The infrared wavelengths used in the K-Laser allow for targeting specific areas of your body, and can penetrate deeply into the body to reach areas such as your spine and hip. For more information about this groundbreaking technology, and how it can help heal chronic pain, please listen to my previous interview with Dr. Harrington.
- Chiropractic. Many studies have confirmed that chiropractic management is much safer and less expensive than allopathic medical treatments, especially when used for pain, such as low-back pain. Qualified chiropractic, osteopathic, and naturopathic physicians are reliable, as they have received extensive training in the management of musculoskeletal disorders during their course of graduate healthcare training, which lasts between four to six years. These health experts have comprehensive training in musculoskeletal management.
- Acupuncture can also effectively treat many kinds of pain. Research has discovered a "clear and robust" effect of acupuncture in the treatment of back, neck, and shoulder pain, osteoarthritis, and headaches.
- Physical and massage therapyhas been shown to be as good as surgery for painful conditions such as torn cartilage and arthritis.
- Astaxanthin is one of the most effective fat-soluble antioxidants known. It has very potent anti-inflammatory properties and in many cases works far more effectively than anti-inflammatory drugs. Higher doses are typically required and you may need 8 mg or more per day to achieve this benefit.
- Ginger: This herb has potent anti-inflammatory activity and offers pain relief and stomach-settling properties. Fresh ginger works well steeped in boiling water as a tea or grated into vegetable juice.
- Curcumin: In a study of osteoarthritis patients, those who added 200 mg of curcumin a day to their treatment plan had reduced pain and increased mobility.16 A past study also found that a turmeric extract composed of curcuminoids blocked inflammatory pathways, effectively preventing the overproduction of a protein that triggers swelling and pain.17
- Boswellia: Also known as boswellin or "Indian frankincense," this herb contains specific active anti-inflammatory ingredients. This is one of my personal favorites as I have seen it work well with many rheumatoid arthritis patients.

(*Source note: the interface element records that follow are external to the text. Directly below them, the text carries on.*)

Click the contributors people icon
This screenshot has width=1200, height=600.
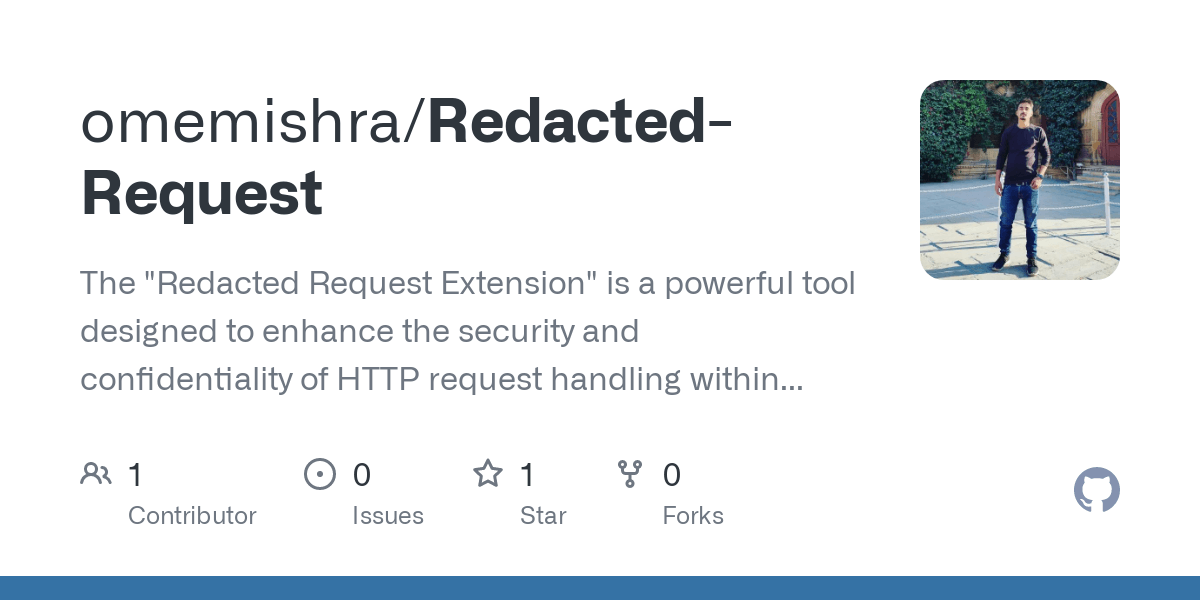[96, 474]
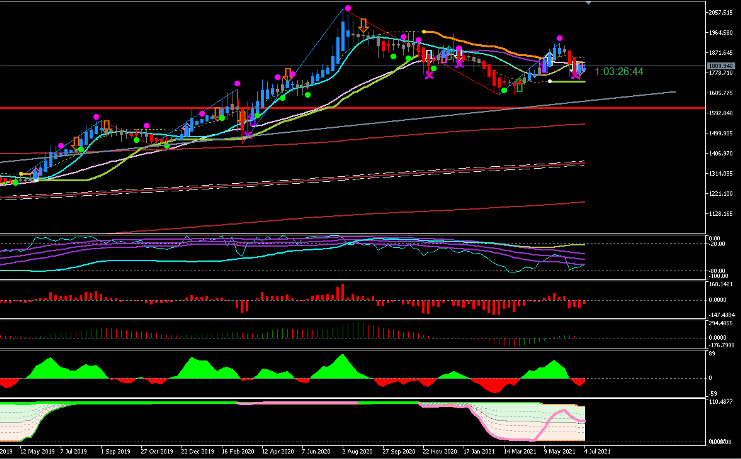Select the thick red horizontal support line
Image resolution: width=741 pixels, height=459 pixels.
coord(300,108)

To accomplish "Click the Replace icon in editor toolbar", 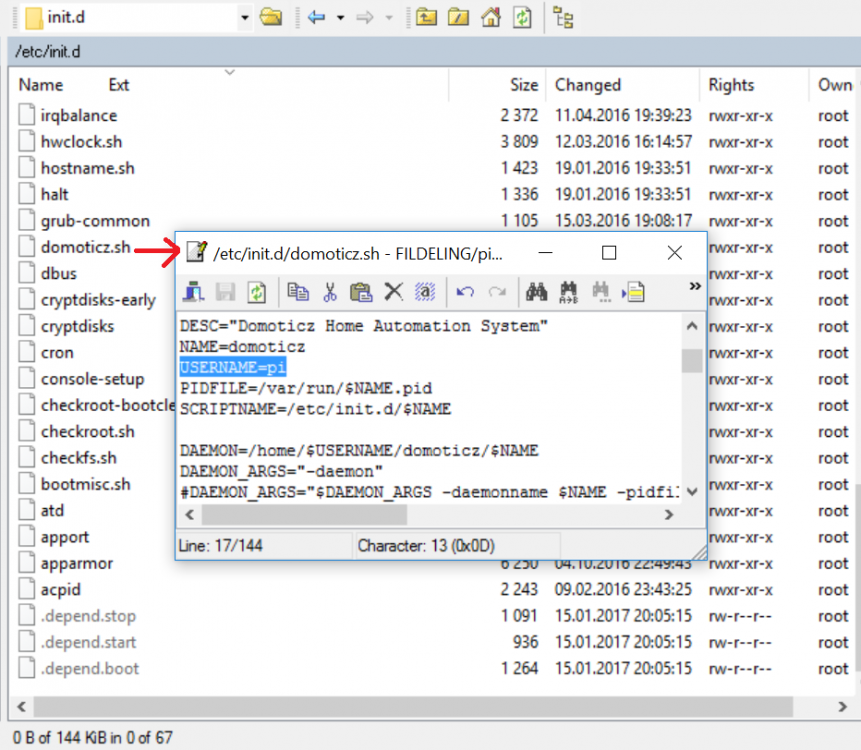I will coord(569,292).
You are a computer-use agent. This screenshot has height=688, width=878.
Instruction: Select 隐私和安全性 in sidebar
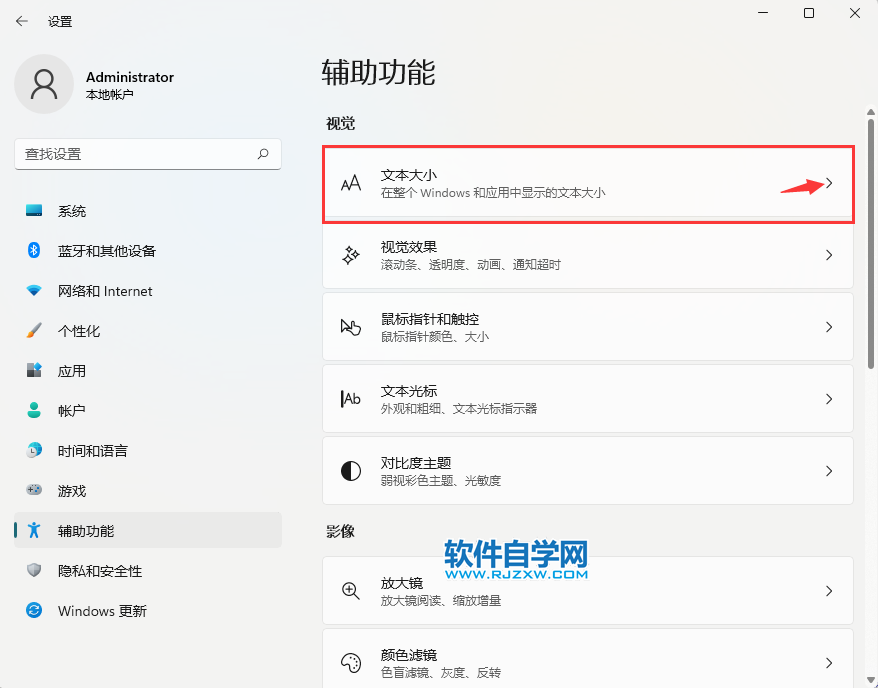pos(100,571)
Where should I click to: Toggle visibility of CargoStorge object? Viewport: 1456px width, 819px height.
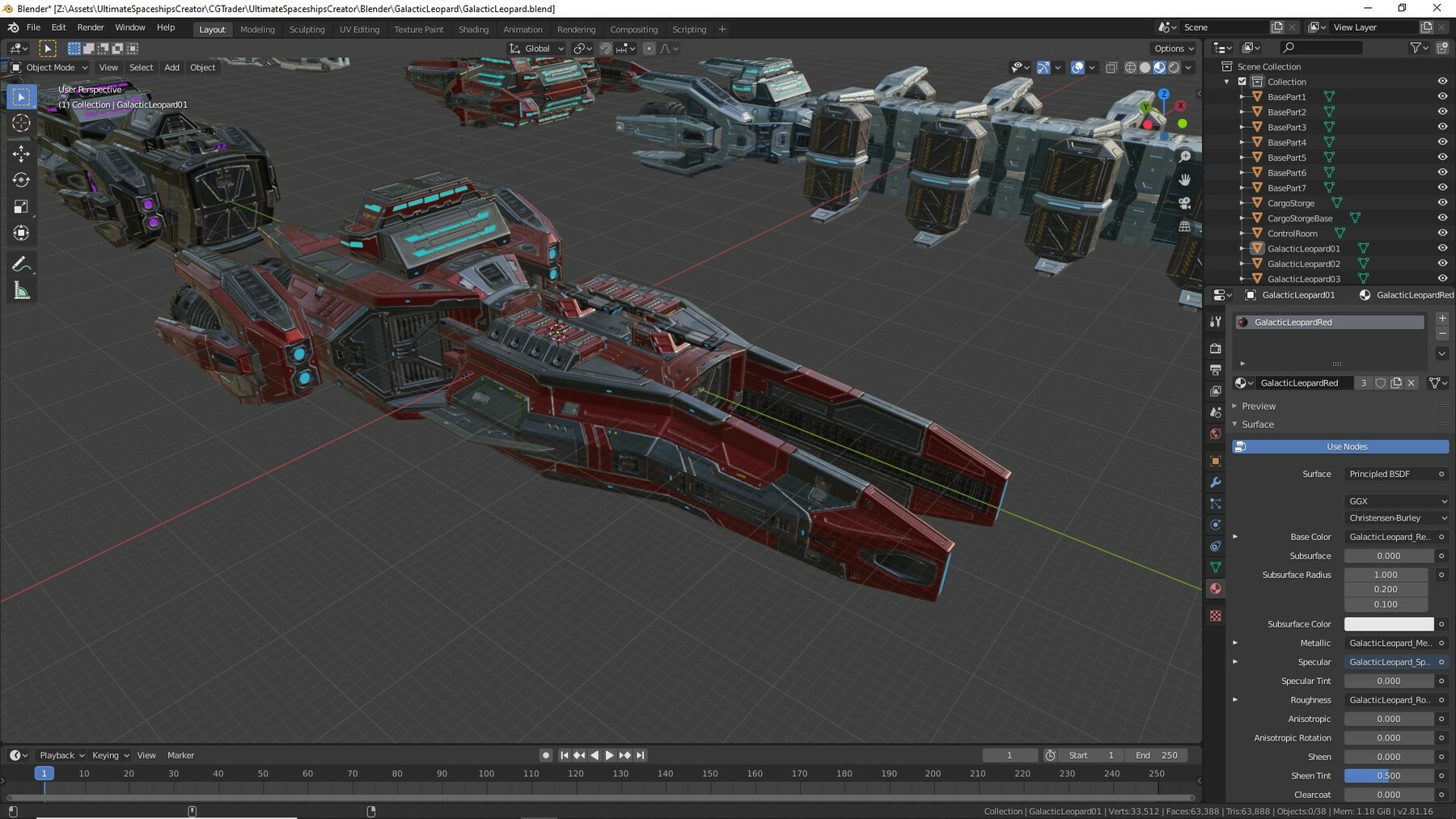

- Bromelain: This enzyme, found in pineapples, is a natural anti-inflammatory. It can be taken in supplement form but eating fresh pineapple, including some of the bromelain-rich stem, may also be helpful.
- Cetyl myristoleate (CMO): This oil, found in fish and dairy butter, acts as a "joint lubricant" and an anti-inflammatory. I have used this for myself to relieve ganglion cysts and a mild annoying carpal tunnel syndrome that pops up when I type too much on non-ergonomic keyboards. I used a topical preparation for this.
- Evening primrose, black currant, and borage oils: These contain the essential fatty acid gamma linolenic acid (GLA), which is useful for treating arthritic pain.
- Cayenne cream: Also called capsaicin cream, this spice comes from dried hot peppers. It alleviates pain by depleting the body's supply of substance P, a chemical component of nerve cells that transmits pain signals to your brain.
- Medical cannabis has a long history as a natural analgesic.18 At present, 20 US states have legalized cannabis for medical purposes. Its medicinal qualities are due to high amounts (about 10-20 percent) of cannabidiol (CBD), medicinal terpenes, and flavanoids. As discussed in this previous post, varieties of cannabis exist that are very low in tetrahydrocannabinol (THC)—the psychoactive component of marijuana that makes you feel "stoned"—and high in medicinal CBD. The Journal of Pain,19 a publication by the American Pain Society, has a long list of studies on the pain-relieving effects of cannabis.
- Methods such as yoga, Foundation Training, massage, meditation, hot and cold packs, and other mind-body techniques can also result in astonishing pain relief without any drugs.
- Grounding, or walking barefoot on the earth, may also provide a certain measure of pain relief by combating inflammation.